REVIEW: ‘Hypnotic’ is the most you could fit into an hour-and-a-half

Starring Ben Affleck, though not his best role this year

An official poster of Hypnotic.


An official poster of “Hypnotic.”


Usually, when I go to the theater to watch a movie, the movie is part of a well-established franchise or a “based on a true story” biopic-style movie.

While “Hypnotic” is not the best new movie I have seen this year, I enjoy and respect that it is a unique story that is not a sequel or prequel to anything else.

I had heard essentially nothing about “Hypnotic” going into my viewing; I had not seen any trailers for the movie, and I only had seen a review of it because I had sought one out.

I thought that was pretty interesting. While I do not think “Hypnotic” falls into the summer blockbuster category, Ben Affleck is the starring actor; I thought the movie would have gained more traction with him as the star.

This is not even Affleck’s best role this year, but it is refreshing to watch a movie that is not involved in a larger cinematic universe; it can get tiring to have to do your homework before watching the newest Marvel or DC movie to make sure you know every side character.

The plot for this movie is really interesting but also can be confusing, leaning heavily on the “unreliable narrator” plot device, which is a cool element of the movie. It is hard to recap the plot without spoiling the movie’s end, so I will try my best to dance around the spoilers.

The movie begins with Ben Affleck’s character, Danny Rourke, in a therapy session, talking to a therapist about the abduction of his young daughter, which eventually led to the end of his marriage.

Rourke is a police detective and has to leave his therapy session to go respond to a tip about a bank robbery. Rourke gets to a van decked out with cameras and surveillance equipment that the police department has set up to keep an eye on the bank and surrounding areas.

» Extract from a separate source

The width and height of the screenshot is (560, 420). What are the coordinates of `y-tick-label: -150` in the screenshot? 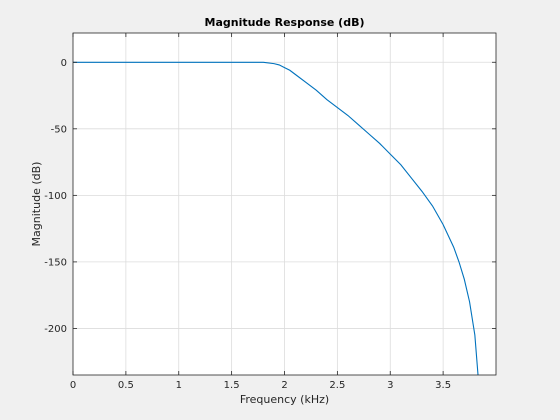 It's located at (56, 262).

They see an older man sit down and talk to a woman, telling her how hot it was that day. The woman agreed with him, and as if in a trance, she got up and started taking her clothes off to try and cool down.

The man goes up to two security guards and says something similar, it is shortly after revealed that the man, known as Lev Dellrayne, is a hypnotic that is able to use his enhanced powers of suggestion to influence people to do his will.

Dellrayne is somehow involved with the kidnapping of Rourke’s daughter, but I will let you watch the movie and see the connection for yourself, reader.

Overall, “Hypnotic” was an enjoyable movie, but my biggest gripe is the length. I am usually a fan of shorter movies, and this clocks in right about an hour and a half, and that is great. However, I think this movie would have been more successful if it had more time to develop the characters and the plot.

I was not really sure what was going on until almost the end, which I think the director did intentionally, but I was trying to connect the puzzle of the plot without a whole lot of information.

The twists and turns of “Hypnotic” are fun, but by the end, the movie tries to be too much like “Shutter Island” or “Inception,” with the turns getting to the point where they muddle the plot a little bit.

“Hypnotic” was an enjoyable movie that I am glad that I saw; it breaks the typical monotony of being part of a massively long film series or a biopic on a well-known person or story.